Recomendación #5

Incendies

Filme canadiense de 2010 dirigido por Denis Villenueve, basado en la obra de teatro con el mismo título, escrita por Wajdi Mouawad.
Como telón de fondo y bajo una escena sin prisa, la cámara se acerca a una marca a manera de tatuaje, vemos tres puntos en un talón, talón sobre el que cae el cabello de un niño que, poco a poco en una secuencia envolvente irá develando su cuerpo y rostro. Un acercamiento nos hace encontrarnos ante una mirada profunda, quizás desafiante y que ominosamente produce la sensación de sentirnos mirados. Esa marca, a lo largo de la película será el entretejido enigmático que llevará al recorrido de distintas huellas y cicatrices, a la concatenación de tiempos transgeneracionales ceñidos al dolor, al secreto y al susurro de una verdad que se irá develando de forma avasallante.

A diferencia de la obra de teatro, donde la lectura va dando vida a una especie de voces en off casi fantasmáticas, el material filmográfico que respeta varios diálogos del texto original, va llevando de manera magistral, a través de varios pequeños capítulos o escenas, la historia de Jeanne y Simón. Mellizos canadienses que después de la muerte de su madre, se encontrarán frente al abogado quien al hacer lectura del testamento entregará dos cartas, una dirigida a su padre que hasta entonces lo creían héroe y muerto, y otra para un hermano, del cual desconocían su existencia. Lo que heredan, es a riesgo de ir tras su historia y develar lo que su madre no pudo hilvanar en palabra, convirtiéndose en un silencio total durante sus últimos 5 años de vida.

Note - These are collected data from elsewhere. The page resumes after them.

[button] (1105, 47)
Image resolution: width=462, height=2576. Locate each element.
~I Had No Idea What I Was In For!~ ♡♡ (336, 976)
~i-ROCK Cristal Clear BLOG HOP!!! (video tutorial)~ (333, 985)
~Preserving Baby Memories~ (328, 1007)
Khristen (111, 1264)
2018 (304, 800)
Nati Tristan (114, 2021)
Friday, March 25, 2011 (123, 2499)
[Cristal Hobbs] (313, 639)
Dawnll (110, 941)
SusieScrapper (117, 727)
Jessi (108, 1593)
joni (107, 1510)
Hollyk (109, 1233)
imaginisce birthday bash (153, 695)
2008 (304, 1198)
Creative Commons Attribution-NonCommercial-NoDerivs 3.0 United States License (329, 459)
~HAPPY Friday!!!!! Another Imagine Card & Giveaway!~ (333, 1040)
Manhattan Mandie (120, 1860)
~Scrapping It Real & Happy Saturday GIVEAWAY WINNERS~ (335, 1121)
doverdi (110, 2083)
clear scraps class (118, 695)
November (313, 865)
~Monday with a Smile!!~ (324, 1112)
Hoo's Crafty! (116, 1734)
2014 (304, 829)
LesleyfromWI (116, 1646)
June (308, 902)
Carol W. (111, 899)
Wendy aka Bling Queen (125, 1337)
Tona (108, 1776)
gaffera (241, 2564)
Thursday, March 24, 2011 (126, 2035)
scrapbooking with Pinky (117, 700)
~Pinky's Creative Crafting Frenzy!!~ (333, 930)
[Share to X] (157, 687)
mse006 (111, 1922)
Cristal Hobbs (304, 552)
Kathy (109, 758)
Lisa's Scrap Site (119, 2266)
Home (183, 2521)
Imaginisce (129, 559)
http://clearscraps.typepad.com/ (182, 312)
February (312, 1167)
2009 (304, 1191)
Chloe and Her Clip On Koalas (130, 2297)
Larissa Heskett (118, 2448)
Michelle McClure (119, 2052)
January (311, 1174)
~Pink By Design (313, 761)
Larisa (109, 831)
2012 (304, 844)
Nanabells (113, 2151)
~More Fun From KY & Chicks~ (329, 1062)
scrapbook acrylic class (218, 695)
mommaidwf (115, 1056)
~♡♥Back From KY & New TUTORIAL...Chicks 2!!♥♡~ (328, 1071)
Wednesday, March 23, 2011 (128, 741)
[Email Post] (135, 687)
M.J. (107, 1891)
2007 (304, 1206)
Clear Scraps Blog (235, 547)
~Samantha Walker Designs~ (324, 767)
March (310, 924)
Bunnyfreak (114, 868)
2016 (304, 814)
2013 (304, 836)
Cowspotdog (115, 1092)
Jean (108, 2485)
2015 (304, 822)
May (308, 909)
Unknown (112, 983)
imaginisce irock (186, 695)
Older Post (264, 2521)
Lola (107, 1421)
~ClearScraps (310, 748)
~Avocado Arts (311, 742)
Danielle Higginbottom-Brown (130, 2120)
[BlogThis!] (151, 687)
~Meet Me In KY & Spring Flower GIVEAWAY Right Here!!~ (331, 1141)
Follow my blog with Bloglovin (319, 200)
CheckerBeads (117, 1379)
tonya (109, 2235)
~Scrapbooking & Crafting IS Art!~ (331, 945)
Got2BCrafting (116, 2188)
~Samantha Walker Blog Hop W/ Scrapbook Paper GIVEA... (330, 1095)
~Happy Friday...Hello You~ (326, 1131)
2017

Una vez tomadas las cartas y tras un viaje al pueblo de Nawal, nombre de su madre, se entrelazarán otros tiempos para hacer surgir el pasado en un territorio marcado por la guerra civil libanesa, sitiada por una mirada de odio, masacre y posturas totalitarias entrecruzadas por la religión; de ello emerge también la historia de Nawal, mujer perdida en una búsqueda por un hijo primogénito que le fue arrancado, búsqueda que sin saberlo, la hace encontrarse de forma “azarosa” con él en medio del encierro en la cárcel y lo traumático que le resulta el escuchar la tortura cotidiana, así como vivirla en carne propia a manos de un verdugo que no ha buscado y ante el cual, como en un acto sublime intenta ensordecer el dolor a través de su canto, mismo que le da también su mote: “la mujer que canta”. El verdugo es también el hijo. Un hijo, que no sabe que está violando a su madre y una madre que no sabe que su violador es el hijo que buscaba, un hijo marcado por el desamparo, la orfandad y la guerra. Nawal lo sabrá hasta 15 años después cuando intempestivamente se encuentra de frente a esos 3 puntos en el talón de una adulto que, al mirar su rostro, la deja subsumida en el silencio más estridente, pues el rostro del hijo que había buscado, es el mismo rostro del soldado-torturador-violador y también padre de sus dos hijos gemelos.

Simón y Jeanne, en una ecuación desgarradora descubren que 1 puede ser 2. Descubren su historia y con ello el vuelco brutal que ha dado ésta. Ninguno de los dos podrá volver a ser el mismo. Una promesa hecha por su madre a la abuela, los vincula, la promesa de hablar, de escribir, relatar -romper el hilo-, dar vida ahora a la posibilidad de quizá reelaborar el tiempo por-venir.